Este caso descreve um quadro de anafilaxia grave em criança, caracterizado por sintomas cutâneos (urticária), respiratórios (sibilos, tiragens, Sat O₂ baixa) e circulatórios (hipotensão, TPC prolongado). A adrenalina intramuscular é o tratamento de primeira linha e deve ser administrada imediatamente para reverter a progressão do choque e do broncoespasmo.
A anafilaxia é uma reação alérgica sistêmica grave e potencialmente fatal, que requer reconhecimento e tratamento imediatos. Em pediatria, a apresentação pode ser variada, mas a presença de sintomas cutâneos, respiratórios e circulatórios simultâneos deve levantar alta suspeita. A rápida progressão do quadro clínico, como observado no caso, com hipotensão e comprometimento respiratório, indica uma emergência médica. A fisiopatologia da anafilaxia envolve a liberação maciça de mediadores inflamatórios por mastócitos e basófilos, levando a vasodilatação, aumento da permeabilidade vascular, broncoespasmo e espasmo da musculatura lisa gastrointestinal. O diagnóstico é clínico, baseado na presença de sintomas agudos que afetam múltiplos sistemas após exposição a um alérgeno conhecido ou provável. A hipotensão é um sinal de choque anafilático e indica gravidade. O tratamento de escolha e mais importante é a adrenalina intramuscular, que deve ser administrada sem demora. Ela age nos receptores alfa e beta-adrenérgicos, promovendo vasoconstrição (aumentando a pressão arterial), broncodilatação e reduzindo o edema de vias aéreas. Anti-histamínicos e corticoides são terapias adjuvantes, mas não substituem a adrenalina. O suporte ventilatório e a reposição volêmica com cristaloides também são cruciais no manejo do choque.
Os sinais de anafilaxia grave em crianças incluem urticária generalizada, angioedema, desconforto respiratório (sibilos, estridor, tiragens), hipotensão, taquicardia e tempo de enchimento capilar prolongado.

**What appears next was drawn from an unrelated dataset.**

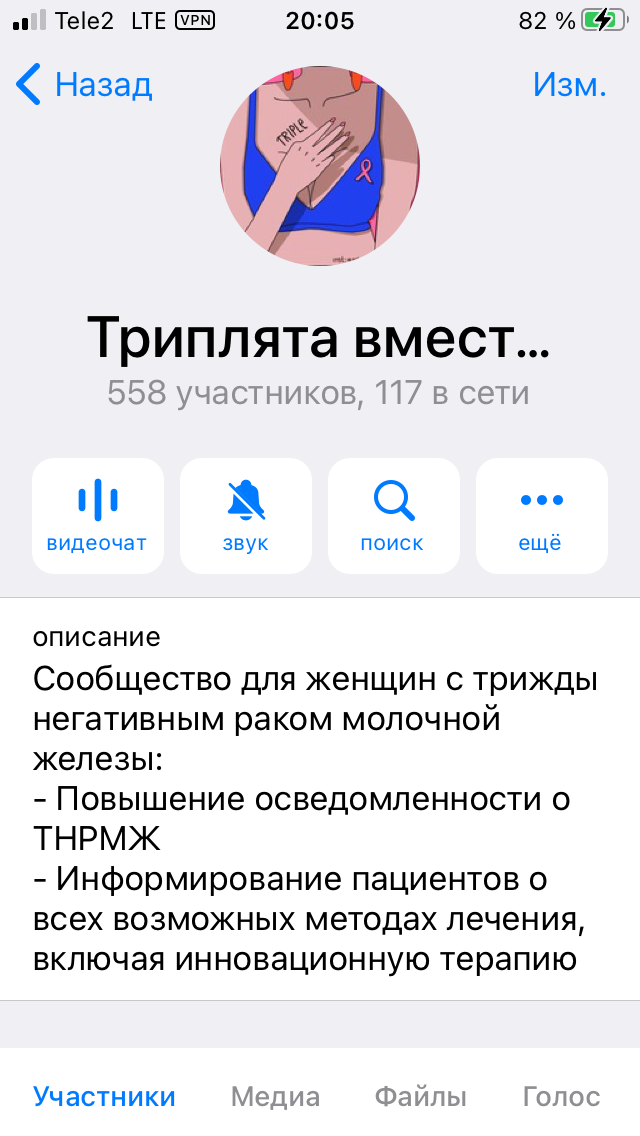Open more options with ещё
This screenshot has height=1136, width=640.
point(541,516)
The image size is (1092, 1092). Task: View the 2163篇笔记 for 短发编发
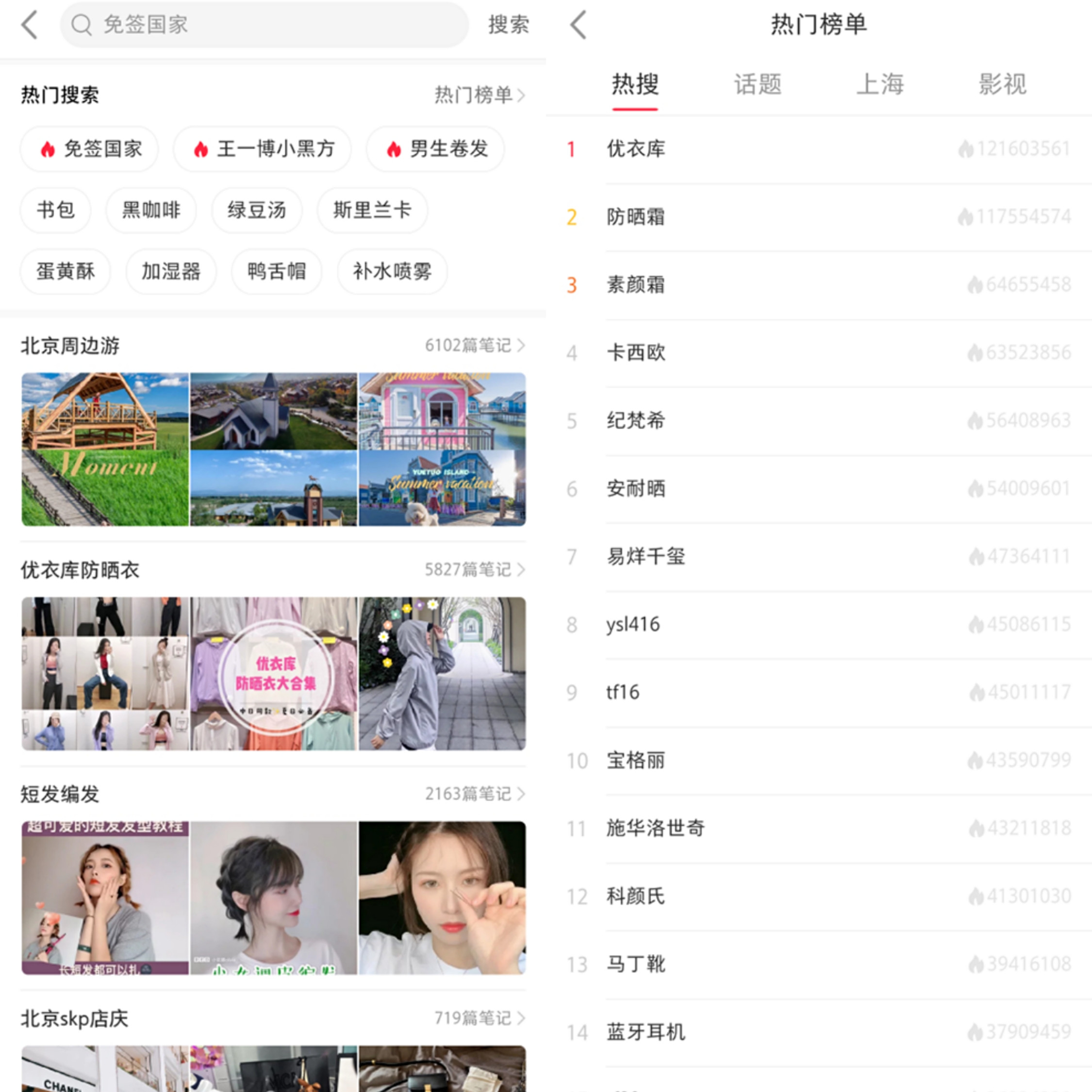pyautogui.click(x=474, y=794)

A dose recomendada de adrenalina na anafilaxia pediátrica é de 0,01 mg/kg (1:1000, 1 mg/mL) por via intramuscular, com dose máxima de 0,5 mg. A via intramuscular é preferencial devido à rápida absorção.
A adrenalina atua rapidamente como vasoconstritor, broncodilatador e inibidor da liberação de mediadores inflamatórios, revertendo os principais sintomas da anafilaxia, como hipotensão e broncoespasmo.